If 'y' is the active member of your union, then the intent of the standard
certainly seems to be that an access to 'x' or 'z' actually accesses the
object denoted by 'y'. Hence such an access is to a volatile object, but
the access is through a non-volatile glvalue, so behavior is undefined by
7.1.6.1/6. So we can load widen here when accessing 'x' or 'z'.

The same analysis can be applied to my example (and Chandler's examples)
too, with a bit of work. The standard doesn't explicitly say which bytes
are accessed by an lvalue-to-rvalue conversion on a non-class type, but the
implication is that a read of y.c (y.a in Chandler's examples) is permitted
to the entirety of the memory location containing it. So if we define the
memory location of y.c to be widenend to include padding (which is exactly
what I believe Chandler's current patch does), then a load of y.c has
undefined behavior if the active member of the union contains a volatile
subobject overlapping y.c, and in any other case, the widened load is
unobservable.
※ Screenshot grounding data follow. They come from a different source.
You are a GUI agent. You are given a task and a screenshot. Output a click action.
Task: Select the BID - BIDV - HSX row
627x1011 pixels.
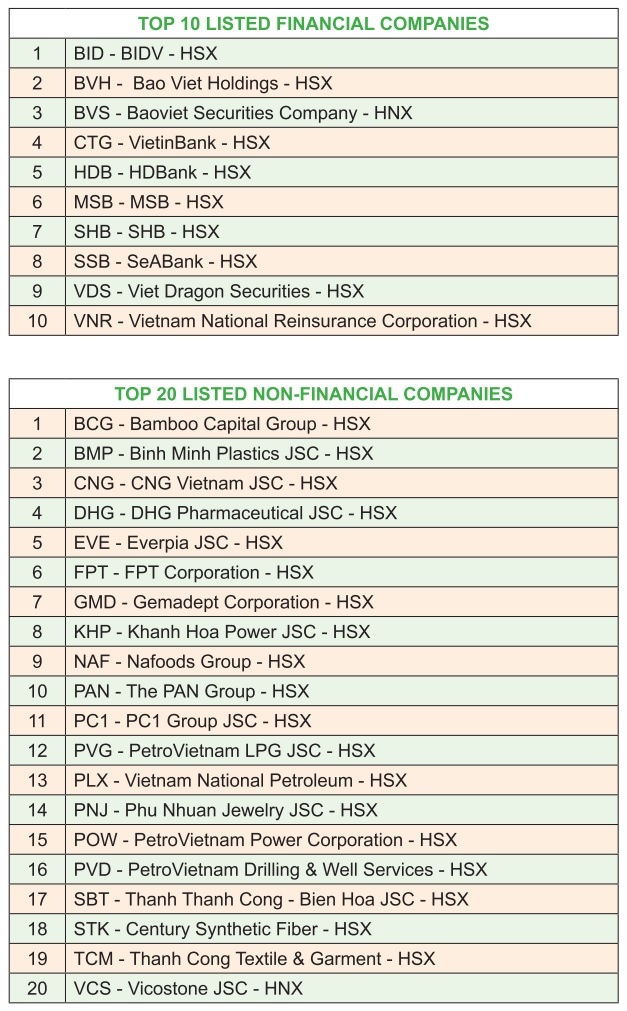click(x=145, y=53)
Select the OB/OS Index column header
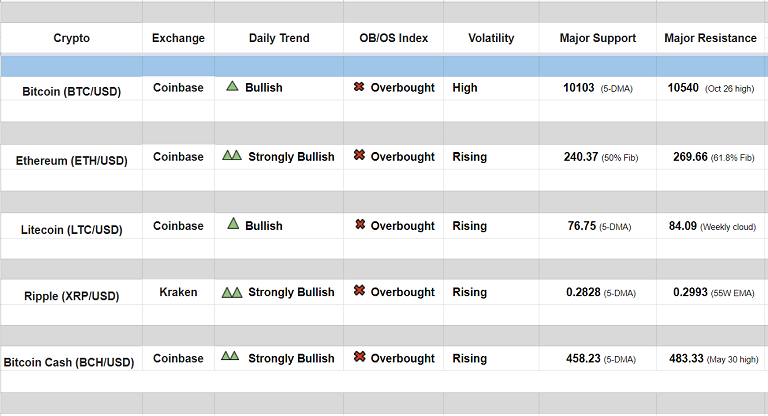Image resolution: width=768 pixels, height=416 pixels. [x=393, y=38]

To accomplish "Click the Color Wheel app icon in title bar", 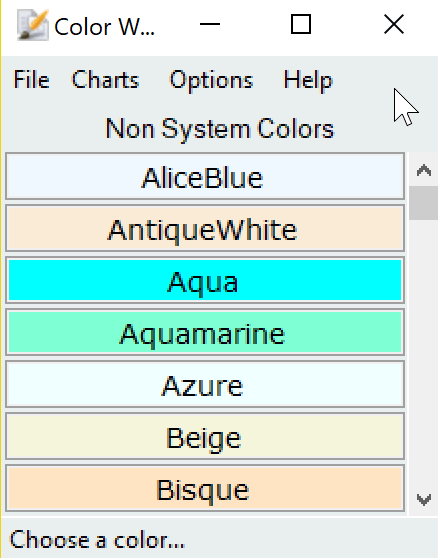I will (33, 25).
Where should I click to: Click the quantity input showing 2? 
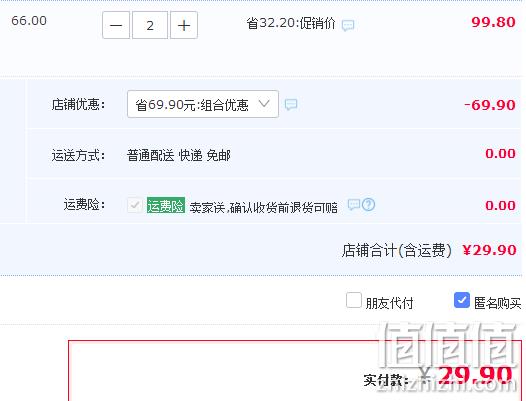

We can use the same argument to widen loads of arbitrary
struct fields into padding, but not into adjacent fields (because memory
locations for fields cannot overlap).


> We are allowed to do this by dint of declaring "our implementation supports
> memory-mapped I/O ports but does not define semantics for aggregates
> which partially overlap them".  Voilà, the widened load can be assumed to
> have no side effects and is therefore permitted.
>

I'm not convinced by your argument: as-if doesn't apply to the observable
behavior of the program, so we can't assume the widened load has no
side-effects. However, since I've reached the same conclusion via a
different route, I don't think it's worth debating.